A: Aethios imports most of the spices he requires from his former homeland of Waejir. Efforts to grow them in a local garden so far have failed completely, or produced an inferior product.
So in the interest of getting a deeper appreciation for my imaginary people and their strange ways I decided to try making suupi on my own.
It was simple enough to start with a chowder based on my father’s old kalamojakka recipe, which I still know how to make, and adapt a few other ingredients to simulate the texture and flavour of the fermented kelp:
- 6 large potatoes, cubed
- 4 onions, chopped
- 2 lb of fish, cubed – traditional recipes toss in the head, and fins, skin and all – (I used a flank of salmon with the skin on)

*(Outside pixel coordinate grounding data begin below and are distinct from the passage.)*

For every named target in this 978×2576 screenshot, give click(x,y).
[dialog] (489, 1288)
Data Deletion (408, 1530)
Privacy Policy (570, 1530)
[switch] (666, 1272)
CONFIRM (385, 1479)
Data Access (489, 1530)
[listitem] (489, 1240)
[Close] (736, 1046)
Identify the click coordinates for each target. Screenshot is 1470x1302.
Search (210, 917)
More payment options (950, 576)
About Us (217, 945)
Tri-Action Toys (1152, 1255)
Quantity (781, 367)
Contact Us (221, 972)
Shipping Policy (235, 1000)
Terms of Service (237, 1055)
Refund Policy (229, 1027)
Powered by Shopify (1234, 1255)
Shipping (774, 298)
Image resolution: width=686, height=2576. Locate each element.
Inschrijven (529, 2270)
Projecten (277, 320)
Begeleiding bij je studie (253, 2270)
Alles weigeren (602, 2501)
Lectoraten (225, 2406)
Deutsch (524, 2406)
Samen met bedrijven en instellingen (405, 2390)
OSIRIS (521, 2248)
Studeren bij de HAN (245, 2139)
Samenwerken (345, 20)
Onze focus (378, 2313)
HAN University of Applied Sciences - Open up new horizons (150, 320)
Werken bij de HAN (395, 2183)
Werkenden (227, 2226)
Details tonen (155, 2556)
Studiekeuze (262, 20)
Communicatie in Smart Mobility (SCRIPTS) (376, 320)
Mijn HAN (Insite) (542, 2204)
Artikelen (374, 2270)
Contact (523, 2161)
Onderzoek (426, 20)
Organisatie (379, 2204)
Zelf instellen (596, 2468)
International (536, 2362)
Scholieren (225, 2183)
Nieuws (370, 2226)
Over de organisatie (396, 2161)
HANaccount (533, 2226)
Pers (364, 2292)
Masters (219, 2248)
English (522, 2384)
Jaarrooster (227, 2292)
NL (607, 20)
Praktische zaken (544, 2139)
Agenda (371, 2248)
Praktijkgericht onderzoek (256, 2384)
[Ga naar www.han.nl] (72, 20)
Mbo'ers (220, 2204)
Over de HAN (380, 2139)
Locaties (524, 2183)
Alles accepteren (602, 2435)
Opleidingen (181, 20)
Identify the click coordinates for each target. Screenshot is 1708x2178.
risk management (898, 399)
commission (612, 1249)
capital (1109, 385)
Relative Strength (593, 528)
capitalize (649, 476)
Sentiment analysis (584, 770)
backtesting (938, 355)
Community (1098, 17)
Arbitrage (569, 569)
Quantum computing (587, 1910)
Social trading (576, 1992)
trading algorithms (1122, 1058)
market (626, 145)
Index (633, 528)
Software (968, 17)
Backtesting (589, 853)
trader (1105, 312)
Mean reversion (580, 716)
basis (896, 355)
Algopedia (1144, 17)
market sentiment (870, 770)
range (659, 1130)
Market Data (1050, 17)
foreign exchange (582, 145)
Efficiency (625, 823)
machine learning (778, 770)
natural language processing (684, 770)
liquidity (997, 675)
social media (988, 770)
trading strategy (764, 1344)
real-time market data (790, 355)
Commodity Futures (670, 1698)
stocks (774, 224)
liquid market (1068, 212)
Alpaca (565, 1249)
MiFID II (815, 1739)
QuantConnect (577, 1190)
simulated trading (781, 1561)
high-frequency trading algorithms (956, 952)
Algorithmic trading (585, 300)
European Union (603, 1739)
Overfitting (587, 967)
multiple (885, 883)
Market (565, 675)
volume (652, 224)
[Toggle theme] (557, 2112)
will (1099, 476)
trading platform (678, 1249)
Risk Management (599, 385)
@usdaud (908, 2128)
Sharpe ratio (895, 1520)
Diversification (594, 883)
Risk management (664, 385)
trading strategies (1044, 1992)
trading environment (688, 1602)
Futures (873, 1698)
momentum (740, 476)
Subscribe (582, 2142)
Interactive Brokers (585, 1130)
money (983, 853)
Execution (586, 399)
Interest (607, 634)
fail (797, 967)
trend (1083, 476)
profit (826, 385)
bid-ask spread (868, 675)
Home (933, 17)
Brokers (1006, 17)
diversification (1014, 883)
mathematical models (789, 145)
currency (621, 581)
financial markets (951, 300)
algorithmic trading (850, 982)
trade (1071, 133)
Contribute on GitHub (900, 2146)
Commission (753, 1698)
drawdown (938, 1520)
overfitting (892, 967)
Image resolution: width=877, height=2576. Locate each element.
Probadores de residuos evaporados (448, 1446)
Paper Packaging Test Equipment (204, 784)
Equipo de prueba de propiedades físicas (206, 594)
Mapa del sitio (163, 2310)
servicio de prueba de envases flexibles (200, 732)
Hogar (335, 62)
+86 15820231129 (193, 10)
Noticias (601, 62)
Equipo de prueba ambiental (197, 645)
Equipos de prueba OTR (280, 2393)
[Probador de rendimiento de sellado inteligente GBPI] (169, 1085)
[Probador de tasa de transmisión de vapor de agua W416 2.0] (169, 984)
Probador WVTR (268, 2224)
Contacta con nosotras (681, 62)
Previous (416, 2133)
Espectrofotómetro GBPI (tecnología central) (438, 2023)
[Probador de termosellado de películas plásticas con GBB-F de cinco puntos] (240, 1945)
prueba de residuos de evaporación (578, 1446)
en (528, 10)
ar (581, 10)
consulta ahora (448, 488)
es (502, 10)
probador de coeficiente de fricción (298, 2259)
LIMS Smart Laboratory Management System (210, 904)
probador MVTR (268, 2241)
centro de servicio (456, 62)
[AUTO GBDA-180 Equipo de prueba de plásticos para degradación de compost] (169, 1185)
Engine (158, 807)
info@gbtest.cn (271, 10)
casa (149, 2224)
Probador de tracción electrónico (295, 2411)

- 1/2 lb of scallops – I skipped these altogether as I didn’t feel like going to buy some just for the experiment in case I had to dump it out.
- 2 cups of green cabbage, chopped
- 2 cups fermented kelp – an ingredient I didn’t have on hand so I faked the texture and flavour using (1 cup of dried black fungus – sourced from a local Asian grocer, comes cut in thin ribbons
1 package of dried seaweed, chopped
2 cups of fresh brewed coffee )
- 1 tsp allspice
- 1 tsp coarse sea salt
- 1 tsp basil
- 1 tsp curry powder
- Fill pot to cover ingredient with equal parts fresh milk and water
- boil until potatoes are soft throughout and skin falls of the fish.
Like Aethios himself, I set the pot to boil and then simmer to mix the flavours. When finished I ladled myself a hearty bowl full and sat down to eat.
8/10 will eat again, especially as I have about six quarts of the stuff to get through since I can’t seem to cook one-person meals. Not for the light of stomach or those with delicate palettes. I can say it was definitely close to what I expected. The sour seaweed flavour is noticeable enough to be off-putting to anyone not used to such flavours. The slightly chewy slippery texture from the black fungus certainly meets my imagined texture for the kelp it simulates.
I can certainly commiserate with my fictional tavern keeper, and his efforts to improve upon such a unique cultural dish to no avail.